## INSTRUCTIONS TO FOLLOW:
Switch "Screen dimensions" to "Display size" throughout the records and write them out again with nothing else altered. Omit the pictures from your output.

Item coordinate data:

____

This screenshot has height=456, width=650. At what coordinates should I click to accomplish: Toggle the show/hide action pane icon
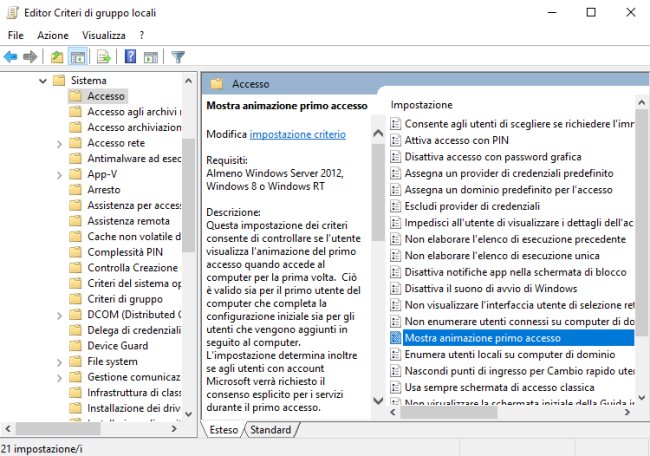point(149,57)
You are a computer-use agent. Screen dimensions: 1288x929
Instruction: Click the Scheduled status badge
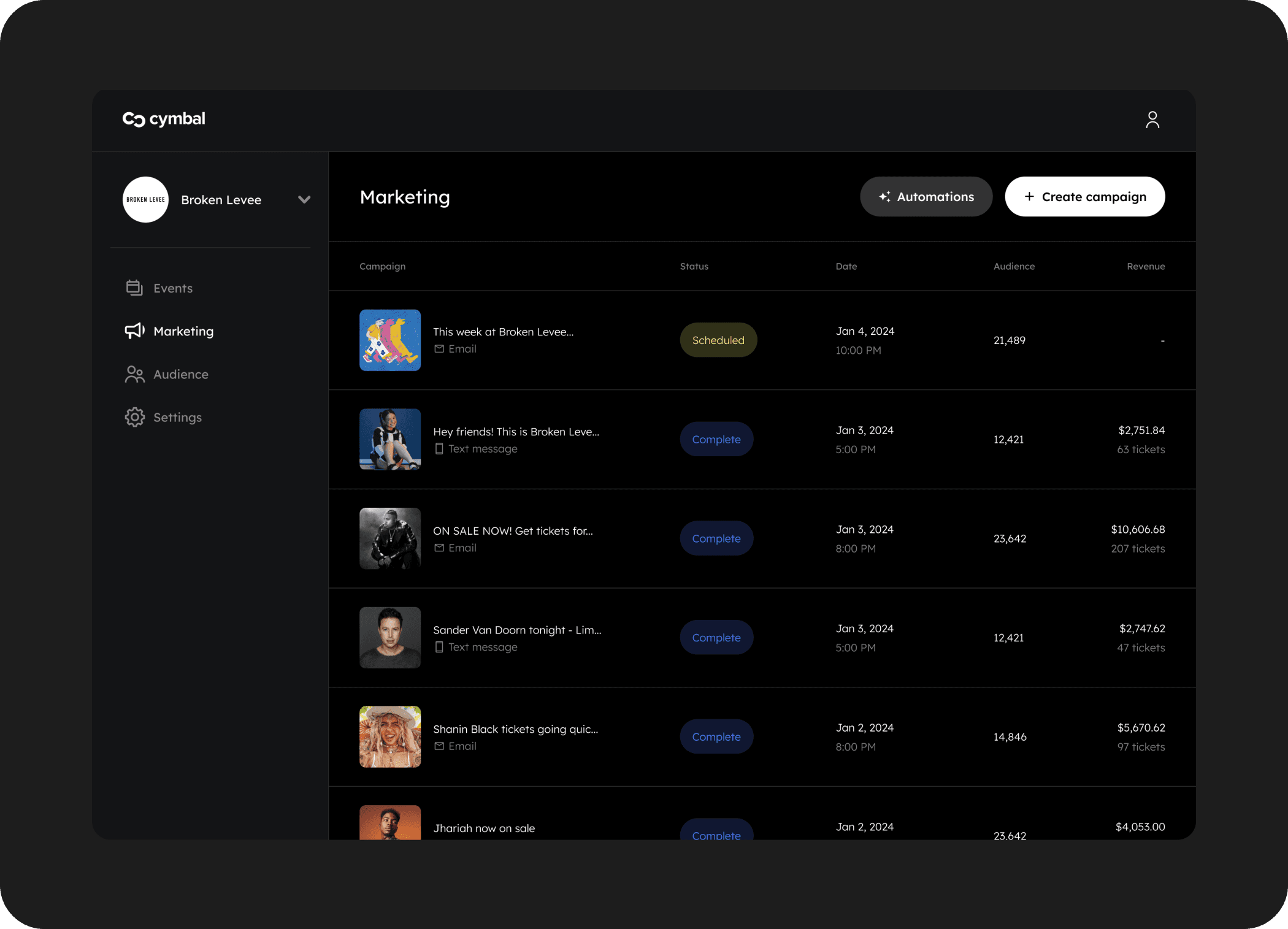(x=718, y=340)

____

## RESPONSE TO THE EXERCISE:
This screenshot has height=456, width=650. At what coordinates should I click to accomplish: Toggle the show/hide action pane icon
point(149,57)
You are a computer-use agent. Display size: 1288x929
Instruction: Click the Scheduled status badge
(x=718, y=340)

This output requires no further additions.